▶ _Problem to solve_: Only lines holding "agent" are wanted; copy each of them from the records below.

▶ _Provided data_:
___

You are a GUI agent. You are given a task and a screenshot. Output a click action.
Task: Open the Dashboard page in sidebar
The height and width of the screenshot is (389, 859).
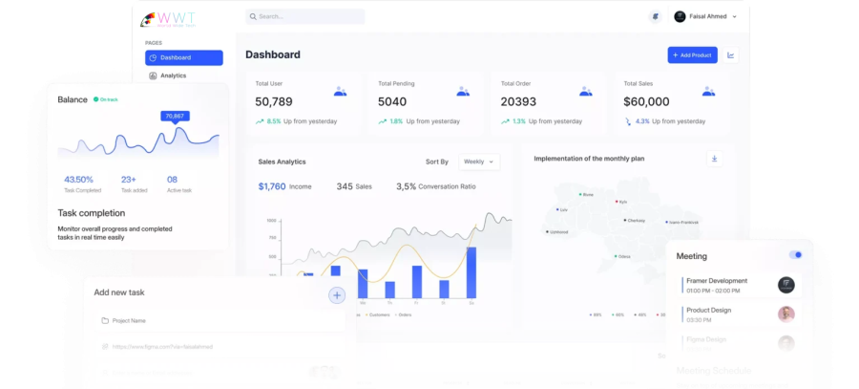184,57
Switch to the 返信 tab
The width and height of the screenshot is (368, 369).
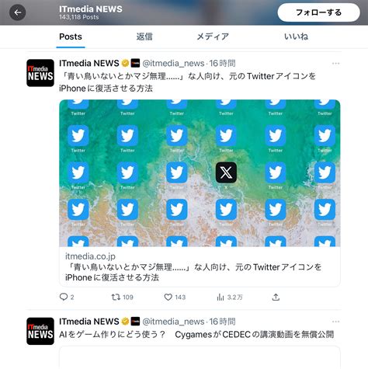pyautogui.click(x=144, y=37)
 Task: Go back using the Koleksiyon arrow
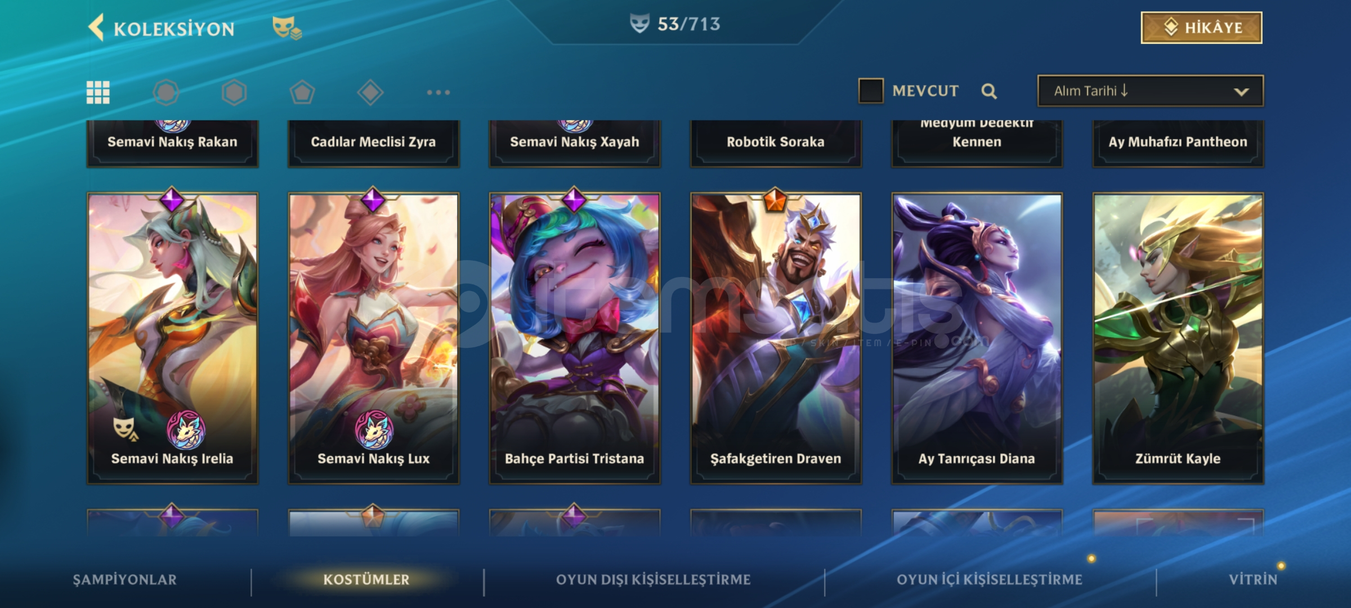[96, 28]
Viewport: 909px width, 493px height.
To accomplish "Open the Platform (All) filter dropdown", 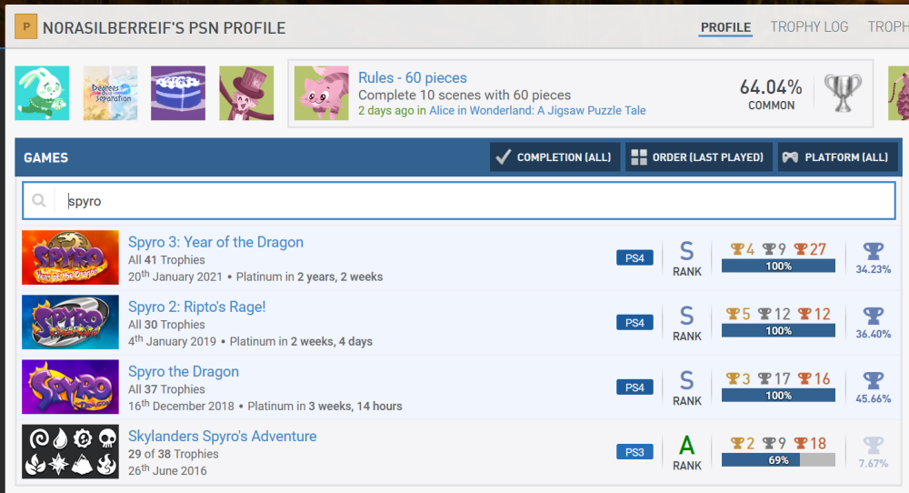I will coord(836,157).
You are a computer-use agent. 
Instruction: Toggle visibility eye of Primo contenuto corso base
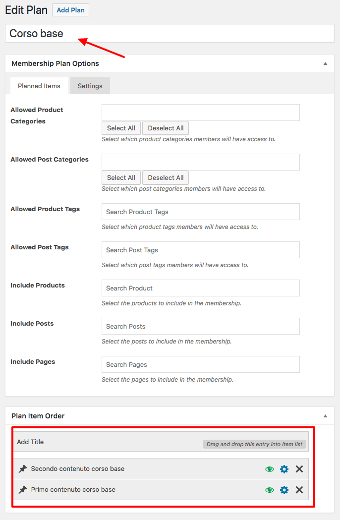click(x=270, y=490)
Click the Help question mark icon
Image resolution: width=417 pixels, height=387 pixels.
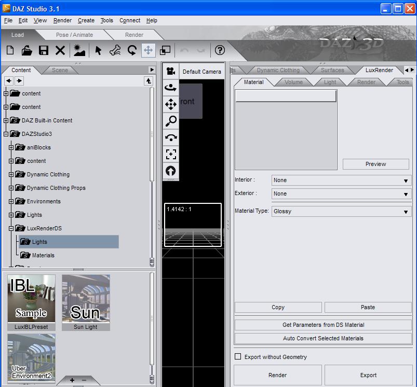pos(220,50)
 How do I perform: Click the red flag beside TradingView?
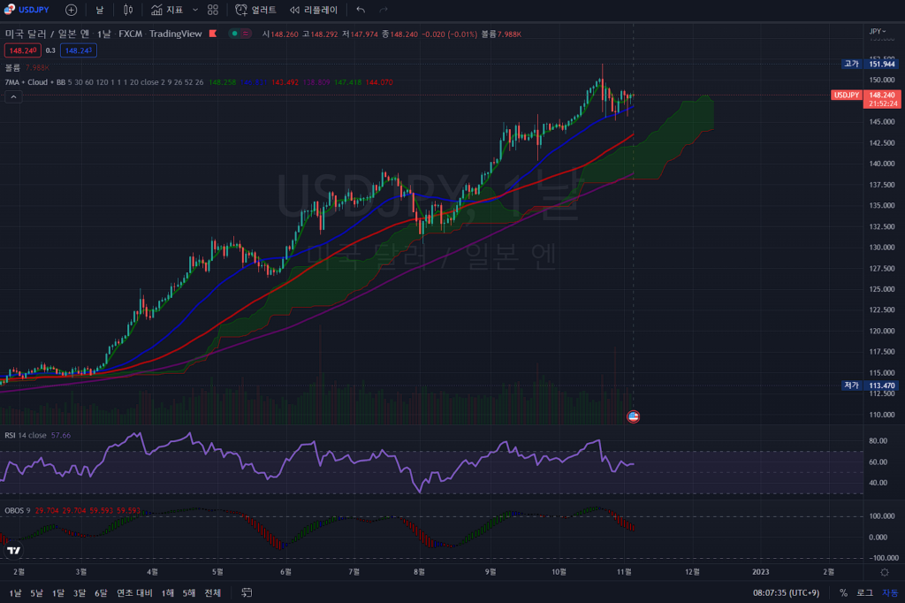click(211, 34)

___

▶ _Output of the task_:
You are a GUI agent. You are given a task and a screenshot. Output a click action.
You are a computer-use agent. 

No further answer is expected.